I’m sure that the original intention of the push for the Metro UI was to promote people to get touch screens for their PCs. However the problem is that touch screens are still relatively expensive. Granted, my touchscreen at home was pretty cheap for around $300.00 USD after a Groupon for a refurbished Acer DA220HQL Android ‘Smart Monitor’. But thats the cheapest decent sized touch screen I’ve seen.
The reality for most people is that Windows is pretty good.
I often watch my own behavior. I still use Firefox.
Many people have moved onto chrome. But I stick with firefox. It’s not out of some odd form of loyalty. It’s really a few things
1. My data is on there with sync
2. I like LiveBookmarks (RSS feeds as bookmarks)
3. Bookmark toolbar
4. My current stack of addons/plugins/settings
5. My firefox knowledge base of tricks and settings…
Now, even if another browser implemented all these. Or even if they met one of my needs ‘better’, I’ll still stick with firefox because it is good enough. A browser would have to vastly exceed what firefox is doing for me to switch to it.
The same is true of Windows. Every version of windows has issues and things I have problems with. Yet, none have made me change. Heck, for all the issues with Windows 8, it was nothing start8 and some reg fixes wouldn’t solve. Heck, I had to do a fair bit to get my wireless working. For some reason the wrong driver gets installed, so only wirelessG works. And I had to work around some legacy VPN softrware.
I know that if I switched full time to Ubunutu or OSX, I’d probably spend just as much time learning, fixing things I don’t like, finding alternatives…
And in the end, Windows works for me. I can run eclipse, dev env, office, games, web browser, all my random apps… and fireup an ubuntu vm if I feel like it.

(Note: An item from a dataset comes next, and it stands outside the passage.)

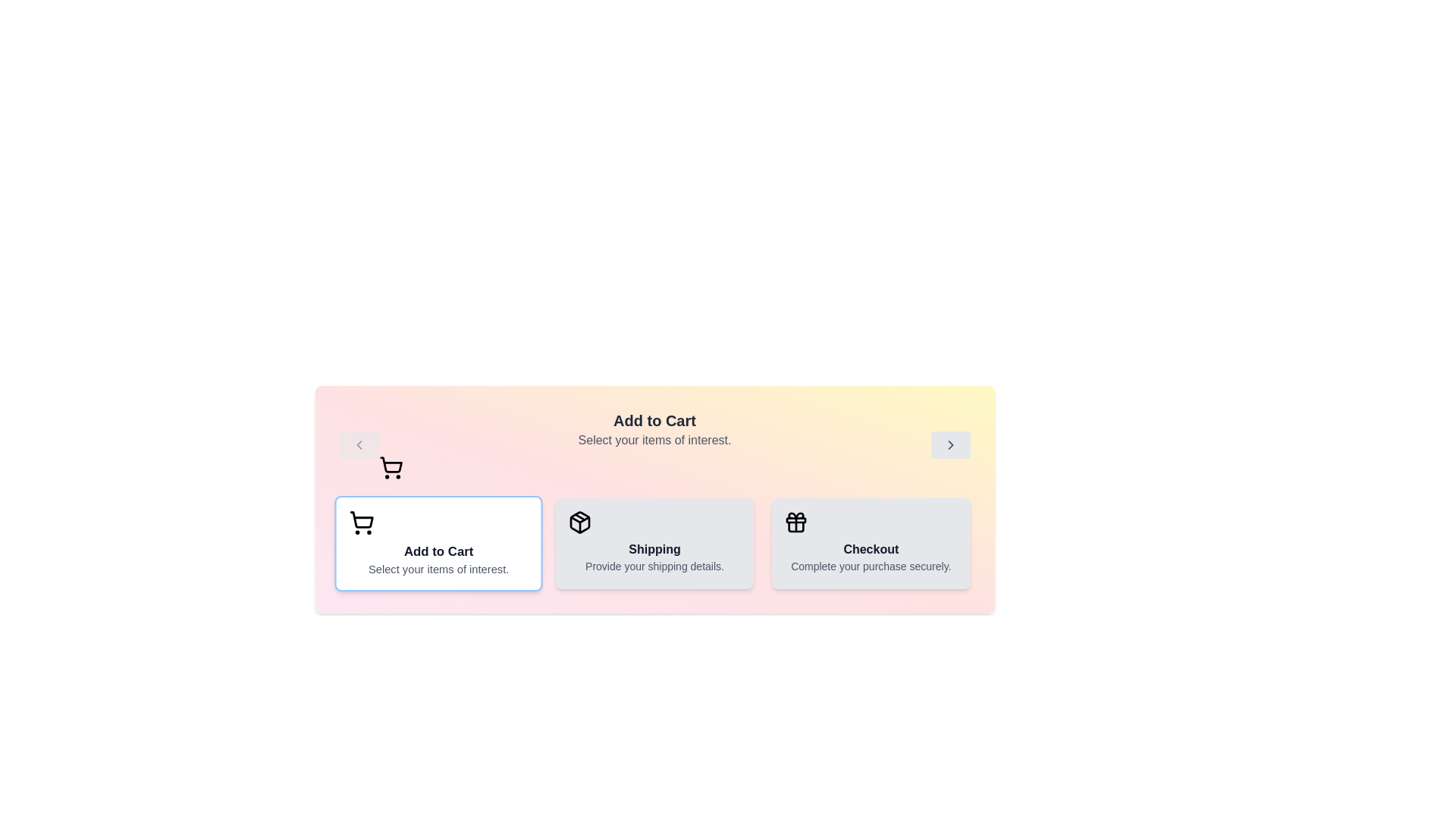 The image size is (1456, 819). I want to click on the Decorative graphic of the bow within the gift icon located in the 'Checkout' card, so click(795, 515).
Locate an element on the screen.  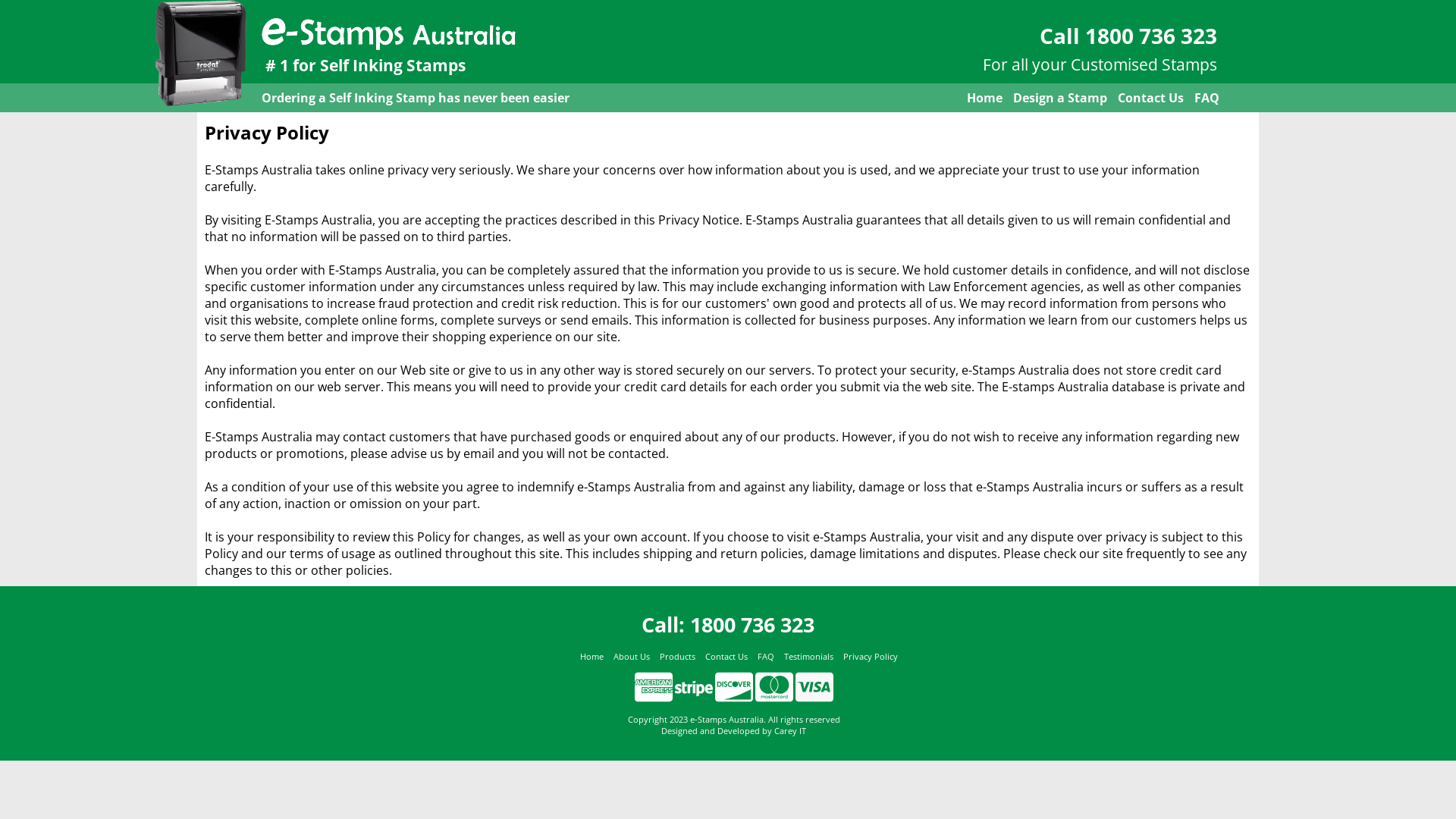
'Contact Us' is located at coordinates (726, 656).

And hey, now it looks like they’re going to fix the windows8 desktop experience, so I don’t need to install start8. All the better.
Sure, it costs me money, probably $25/year amortized. But that’s pretty cheap considering I waste money on coffee or random snacks or watching movies…
Edited 2014-07-02 16:18 UTC
I could see this coming a mile away. The metro interface just makes no sense for very large screens.